1. Social Networks: Mental Filters. It is all too easy to post unwise material on social networks if you are not thinking about it. To stop the process, make a habit out of double-checking what you post. Michigan, for example, advocates the “once posted, always posted” rule. If you put something on a social network site, others will be able to access it even if you try to remove it later. Copies will still exist in cyberspace somewhere. So go forward a year, or ten years, and think if you will want to be writing that post or looking like that in a photograph.

2. Create Good Buzz. To avoid confusion, demonstrate your true online profile by signing up to all the major social sites and networks. You do not need to actively start using all of them, but you should have a presence, anyway. Facebook, LinkedIn, Google Profile – the list goes on. Google and other search engines give a lot of weight to these sites, and less to obscure sites that have material that you do not like or that is not actually you.

3. Create a Media Policy. This is a good idea for both small businesses and families. Create a policy that dictates how you will talk about family members, coworkers, friends…whatever is appropriate. The U.S. Navy, for example, devotes an entire subsection of its handbook to friending, blogging, and socializing online. Its concerns range from releasing national information to hurting morale with online complaints. Your concerns are likely to be more…civilian, but they still deserve a strict policy. Once you write it down, it will hold far more meaning. If your company has a privacy policy in place, read it carefully to avoid trouble down the road.

4. Accept that Mistakes Happen. A criminal halfway around the world may share your name. Someone may spell your name slightly wrong and mistake you for a porn star. Google search mechanics might pull information on a completely different person because of mistaken algorithms. NASA has several other entertaining examples on its personable online profile management page. You cannot help these accidents from happening, but you can help diminish their likelihood and put out the fires when they spring up. Do not waste time in anger or self-pity – do what you can to solve the problem. Easy tricks like adding your middle initial in all your profiles (and business cards) could clear up many errors.

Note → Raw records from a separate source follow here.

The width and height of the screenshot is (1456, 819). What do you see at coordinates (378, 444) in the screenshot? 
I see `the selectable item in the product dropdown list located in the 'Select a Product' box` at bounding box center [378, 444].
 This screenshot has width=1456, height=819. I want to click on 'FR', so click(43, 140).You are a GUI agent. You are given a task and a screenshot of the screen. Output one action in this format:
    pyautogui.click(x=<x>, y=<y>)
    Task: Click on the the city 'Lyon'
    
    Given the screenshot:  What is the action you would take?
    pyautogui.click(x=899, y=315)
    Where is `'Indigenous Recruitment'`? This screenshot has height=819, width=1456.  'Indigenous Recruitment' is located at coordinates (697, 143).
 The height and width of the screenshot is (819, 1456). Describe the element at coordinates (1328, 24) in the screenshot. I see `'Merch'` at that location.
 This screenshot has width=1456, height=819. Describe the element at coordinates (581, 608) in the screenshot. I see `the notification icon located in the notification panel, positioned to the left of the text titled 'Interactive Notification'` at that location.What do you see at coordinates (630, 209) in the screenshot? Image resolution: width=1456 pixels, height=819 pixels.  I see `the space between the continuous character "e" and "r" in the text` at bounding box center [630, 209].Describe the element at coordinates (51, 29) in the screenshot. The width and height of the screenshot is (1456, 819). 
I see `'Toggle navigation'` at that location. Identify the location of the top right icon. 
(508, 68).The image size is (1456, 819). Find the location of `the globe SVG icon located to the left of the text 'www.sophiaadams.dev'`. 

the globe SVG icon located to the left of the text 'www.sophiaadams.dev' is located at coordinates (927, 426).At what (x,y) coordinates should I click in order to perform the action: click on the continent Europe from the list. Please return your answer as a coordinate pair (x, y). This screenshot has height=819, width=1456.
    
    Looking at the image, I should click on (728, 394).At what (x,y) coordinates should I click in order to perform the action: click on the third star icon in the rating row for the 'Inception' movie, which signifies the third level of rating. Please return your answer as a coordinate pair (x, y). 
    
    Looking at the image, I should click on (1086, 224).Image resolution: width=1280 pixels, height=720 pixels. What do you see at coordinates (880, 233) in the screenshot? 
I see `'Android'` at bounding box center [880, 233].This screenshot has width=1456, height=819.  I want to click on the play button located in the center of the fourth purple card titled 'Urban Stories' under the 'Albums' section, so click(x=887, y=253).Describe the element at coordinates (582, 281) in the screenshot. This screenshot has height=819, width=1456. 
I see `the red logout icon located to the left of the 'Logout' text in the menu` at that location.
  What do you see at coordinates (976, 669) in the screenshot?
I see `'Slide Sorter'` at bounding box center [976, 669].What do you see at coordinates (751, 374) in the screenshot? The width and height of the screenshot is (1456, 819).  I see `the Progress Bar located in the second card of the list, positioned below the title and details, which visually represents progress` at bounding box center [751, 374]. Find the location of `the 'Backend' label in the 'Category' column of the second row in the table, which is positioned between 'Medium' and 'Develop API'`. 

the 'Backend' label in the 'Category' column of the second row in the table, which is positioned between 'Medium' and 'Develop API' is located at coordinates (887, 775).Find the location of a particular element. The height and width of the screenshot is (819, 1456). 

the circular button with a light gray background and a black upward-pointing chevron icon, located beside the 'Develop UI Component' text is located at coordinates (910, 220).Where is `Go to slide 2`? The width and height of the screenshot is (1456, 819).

5. Respond When Appropriate. If someone has a mistaken idea about you, or finds a particular damning piece of information about you online, consider damage control. Identify blogs and web pages you are associated with and tag them with your name to avoid confusion. Post replies, comments, and flag false comments for removal if you can. If you own a business, do not be afraid to respond to negative reviews with a different explanation of the facts.

Take an Active Role in Managing Your “Digital Footprint”

You cannot escape your online profile, but you can manage it. If you learn to keep your digital footprint – the data you leave in your wake as you use the Internet – in check, you will not have to worry about future problems. Above all, consider everything you post online as an extension of yourself. The data and its consequences are real. Keep that in mind and the rest will be easy.